### Activity
No pictures, please: print exactly the lines from the one that contains "Where should I" through the last line of the listing.

[Start of section]

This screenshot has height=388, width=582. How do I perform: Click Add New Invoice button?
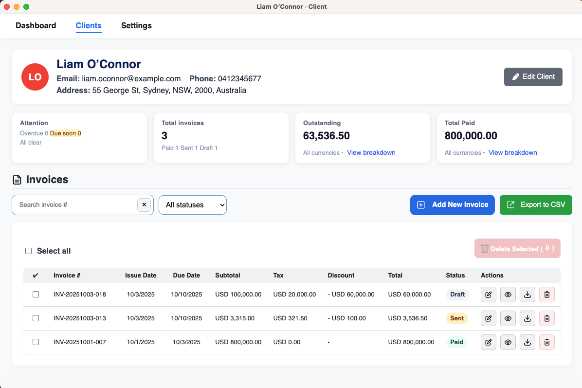coord(453,205)
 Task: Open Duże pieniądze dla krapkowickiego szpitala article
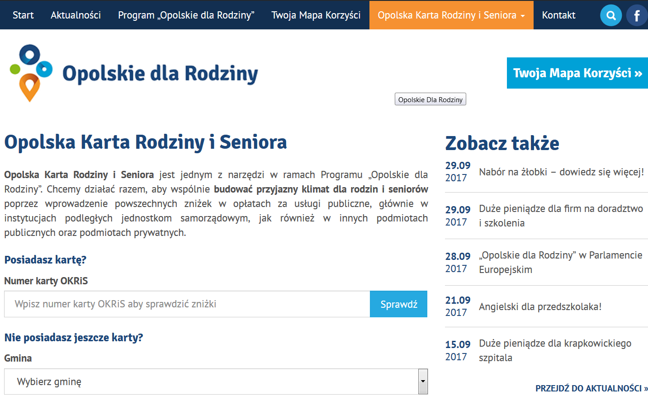pos(555,350)
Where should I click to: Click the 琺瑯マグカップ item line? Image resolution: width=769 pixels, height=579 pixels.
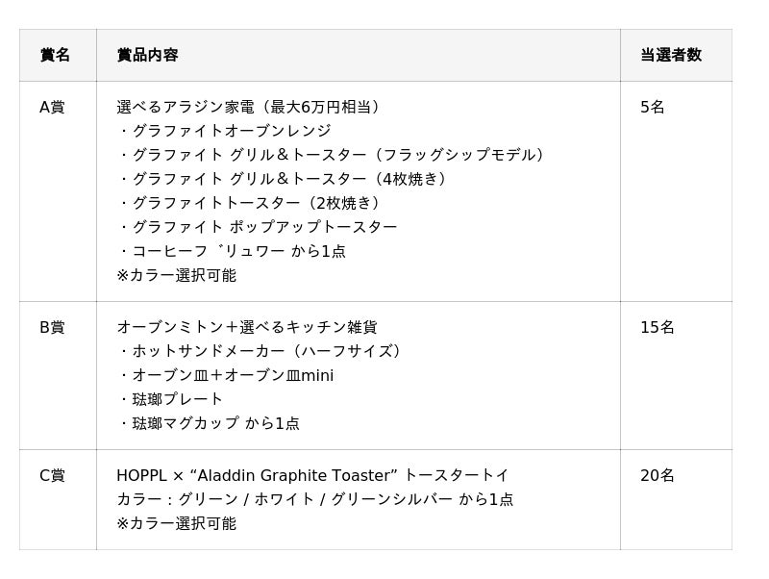pyautogui.click(x=210, y=423)

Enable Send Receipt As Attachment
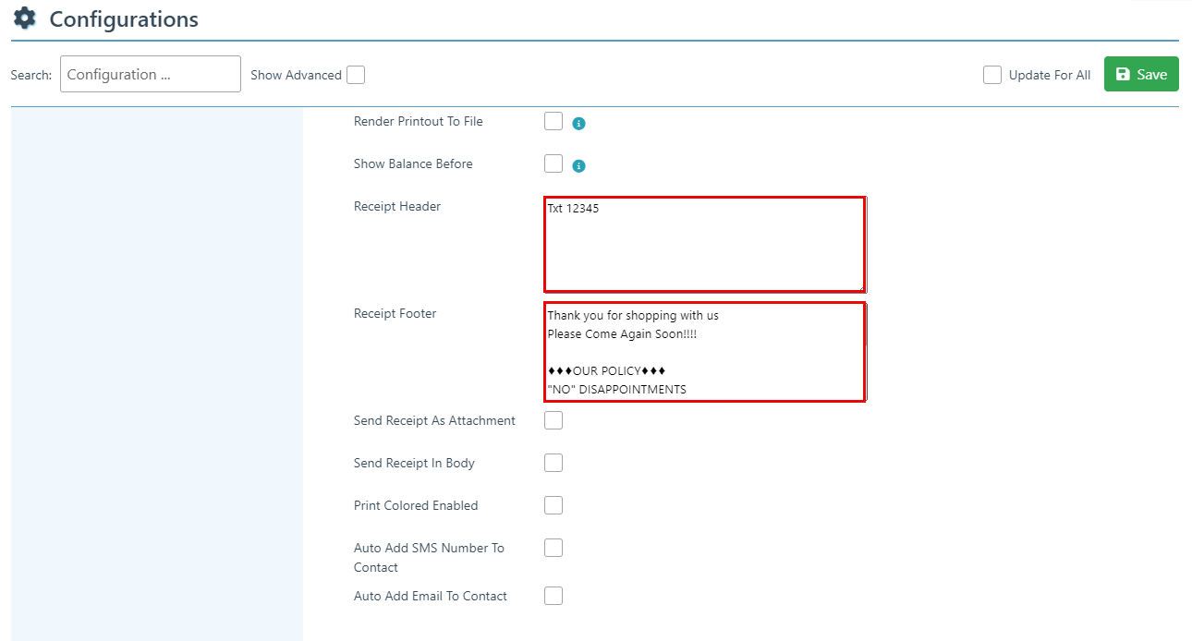coord(553,420)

[End of section]

### Task output
Where should I click to: Click the 琺瑯マグカップ item line? Image resolution: width=769 pixels, height=579 pixels.
pyautogui.click(x=210, y=423)

Enable Send Receipt As Attachment
coord(553,420)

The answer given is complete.